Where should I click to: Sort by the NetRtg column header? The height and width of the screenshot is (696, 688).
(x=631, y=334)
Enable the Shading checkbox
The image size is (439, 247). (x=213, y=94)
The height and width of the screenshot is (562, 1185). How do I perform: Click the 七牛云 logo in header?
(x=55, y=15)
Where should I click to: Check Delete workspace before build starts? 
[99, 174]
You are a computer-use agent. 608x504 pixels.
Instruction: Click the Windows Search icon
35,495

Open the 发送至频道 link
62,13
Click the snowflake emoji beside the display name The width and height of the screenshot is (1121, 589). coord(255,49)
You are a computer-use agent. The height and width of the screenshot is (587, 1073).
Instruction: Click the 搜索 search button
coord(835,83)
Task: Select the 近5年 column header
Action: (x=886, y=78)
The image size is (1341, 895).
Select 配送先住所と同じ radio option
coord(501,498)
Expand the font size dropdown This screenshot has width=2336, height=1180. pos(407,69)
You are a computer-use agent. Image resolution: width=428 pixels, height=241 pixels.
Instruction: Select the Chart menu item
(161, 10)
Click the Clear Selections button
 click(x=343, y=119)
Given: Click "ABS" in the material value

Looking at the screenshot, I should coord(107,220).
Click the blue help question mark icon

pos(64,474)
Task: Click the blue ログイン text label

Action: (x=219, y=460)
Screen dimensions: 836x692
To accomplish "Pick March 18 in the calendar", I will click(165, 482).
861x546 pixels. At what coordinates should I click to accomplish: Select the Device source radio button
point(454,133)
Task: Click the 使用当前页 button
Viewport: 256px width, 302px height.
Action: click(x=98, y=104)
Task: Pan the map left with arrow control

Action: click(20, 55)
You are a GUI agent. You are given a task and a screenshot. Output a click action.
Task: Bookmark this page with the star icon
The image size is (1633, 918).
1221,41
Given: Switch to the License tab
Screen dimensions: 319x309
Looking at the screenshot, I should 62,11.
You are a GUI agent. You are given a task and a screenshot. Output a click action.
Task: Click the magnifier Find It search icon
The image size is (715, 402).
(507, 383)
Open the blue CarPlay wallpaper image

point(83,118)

* * * * *

- **EXERCISE DESCRIPTION**: Could you recast all of the data above as a Markdown table with the columns Row and Line, putting each non-blank line in its own numbered row and leaving out the blank lines?

- **ANSWER FOR THIS EXERCISE**:
| Row | Line |
|---|---|
| 1 | Where should I click to: Sort by the NetRtg column header? The height and width of the screenshot is (696, 688). |
| 2 | (x=631, y=334) |
| 3 | Enable the Shading checkbox |
| 4 | The image size is (439, 247). (x=213, y=94) |
| 5 | The height and width of the screenshot is (562, 1185). How do I perform: Click the 七牛云 logo in header? |
| 6 | (x=55, y=15) |
| 7 | Where should I click to: Check Delete workspace before build starts?  |
| 8 | [99, 174] |
| 9 | You are a computer-use agent. 608x504 pixels. |
| 10 | Instruction: Click the Windows Search icon |
| 11 | 35,495 |
| 12 | Open the 发送至频道 link |
| 13 | 62,13 |
| 14 | Click the snowflake emoji beside the display name The width and height of the screenshot is (1121, 589). coord(255,49) |
| 15 | You are a computer-use agent. The height and width of the screenshot is (587, 1073). |
| 16 | Instruction: Click the 搜索 search button |
| 17 | coord(835,83) |
| 18 | Task: Select the 近5年 column header |
| 19 | Action: (x=886, y=78) |
| 20 | The image size is (1341, 895). |
| 21 | Select 配送先住所と同じ radio option |
| 22 | coord(501,498) |
| 23 | Expand the font size dropdown This screenshot has width=2336, height=1180. pos(407,69) |
| 24 | You are a computer-use agent. Image resolution: width=428 pixels, height=241 pixels. |
| 25 | Instruction: Select the Chart menu item |
| 26 | (161, 10) |
| 27 | Click the Clear Selections button |
| 28 |  click(x=343, y=119) |
| 29 | Given: Click "ABS" in the material value |
| 30 | Looking at the screenshot, I should coord(107,220). |
| 31 | Click the blue help question mark icon |
| 32 | pos(64,474) |
| 33 | Task: Click the blue ログイン text label |
| 34 | Action: (x=219, y=460) |
| 35 | Screen dimensions: 836x692 |
| 36 | To accomplish "Pick March 18 in the calendar", I will click(165, 482). |
| 37 | 861x546 pixels. At what coordinates should I click to accomplish: Select the Device source radio button |
| 38 | point(454,133) |
| 39 | Task: Click the 使用当前页 button |
| 40 | Viewport: 256px width, 302px height. |
| 41 | Action: click(x=98, y=104) |
| 42 | Task: Pan the map left with arrow control |
| 43 | Action: click(20, 55) |
| 44 | You are a GUI agent. You are given a task and a screenshot. Output a click action. |
| 45 | Task: Bookmark this page with the star icon |
| 46 | The image size is (1633, 918). |
| 47 | 1221,41 |
| 48 | Given: Switch to the License tab |
| 49 | Screen dimensions: 319x309 |
| 50 | Looking at the screenshot, I should 62,11. |
| 51 | You are a GUI agent. You are given a task and a screenshot. Output a click action. |
| 52 | Task: Click the magnifier Find It search icon |
| 53 | The image size is (715, 402). |
| 54 | (507, 383) |
| 55 | Open the blue CarPlay wallpaper image |
| 56 | point(83,118) |